Opinião
"Heróis" nacionais
É o Estado que quer que nos revejamos nestes exemplos do “'talento' que fala português"!
Faça contas o leitor a quanto paga ao fisco como assalariado; e agora veja bem quanto pagou em impostos aquele que se faz passar pelo "desportista mais solidário do mundo" com 22 contas na Suíça: 4%! Se 24% a 26,5% deste dinheiro terá ido parar, como comissões, a duas empresas de Jorge Mendes, o "padrinho" de Ronaldo, de Mourinho e de tantos outros jogadores "heróis" do futebol, é porque Ronaldo acha-o um destino claramente melhor do que cumprir com as suas obrigações fiscais perante o Estado e a sociedade. O "Senhor 10%", o "melhor agente do mundo" para os Globe Soccer Awards, é "padrinho" também, entre muitos outros, de 10 dos 23 jogadores da Seleção Nacional (entre eles, Ricardo Carvalho, Fábio Coentrão e Pepe, todos sob investigação fiscal e judicial), de todos os selecionadores nacionais entre 2003 e 2014, da candidatura de Luís Figo (outro "herói" de fiscalidade duvidosa) à presidência da FIFA. Só em direitos comerciais, Mendes terá um rendimento anual de 160 milhões. Em 2013, o seu património estava avaliado em 536 milhões € (Le Monde, 4.12.2016).

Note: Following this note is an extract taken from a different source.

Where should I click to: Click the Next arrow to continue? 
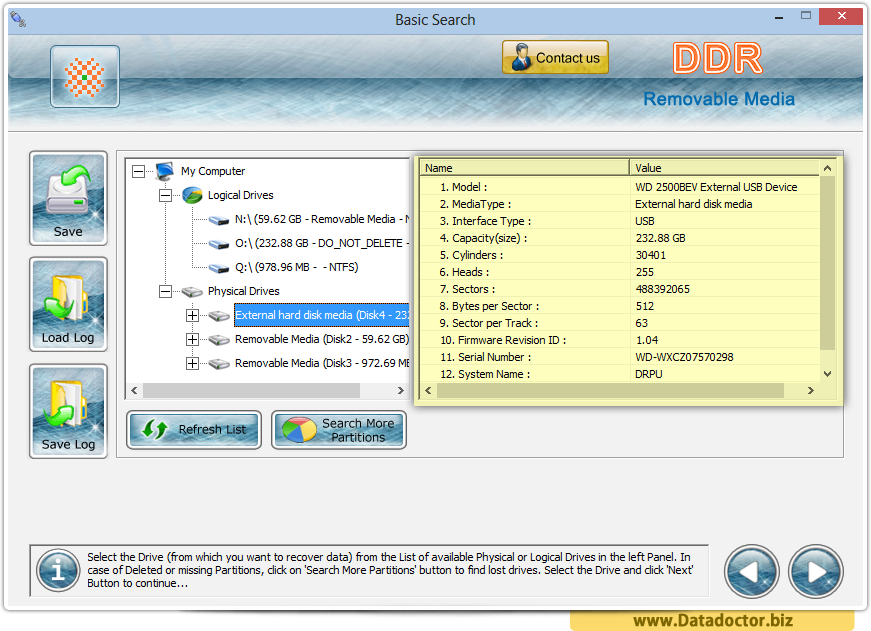coord(815,571)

Ele é outro destes "heróis" empolados pelos media e pelo Estado, que, das impolutas mãos de Miguel Relvas, recebeu em 2012 o Colar de Honra ao Mérito Desportivo pela sua "competência, dedicação, ética de trabalho [!!] e espírito empreendedor". É o Estado que quer que nos revejamos nestes exemplos do “'talento' que fala português"! Foi desta forma que, em 2007 e 2013, as campanhas oficiais de promoção de Portugal no estrangeiro apresentaram Mourinho e Ronaldo.
Há um mês que tudo isto rebentou na imprensa internacional. Entre nós, o Expresso, preocupado em garantir que não queria "destruir ídolos nem desconstruir campeões" (P. Santos Guerreiro, 7.12.2016), encheu duas edições semanais com estas revelações. A imprensa desportiva praticamente ignorou-as, as TVs deram incomparavelmente mais relevo à enésima Bola de Ouro de CR7 (descrita como "resposta" à "campanha" que contra ele teria sido montada) ou ao seu "quem não deve não teme" (RTP, 7.12.2016) do que à demonstração de que nenhum destes "heróis da bola" é eticamente diferente dos agora odiados Ricardo Salgado ou José Sócrates. A impunidade deles, que parece longe de ter cessado, é em grande medida produto da retórica que Cavaco usou quando dizia que "quando [o "CR7] entra em campo, tem a seu lado dez milhões de portugueses."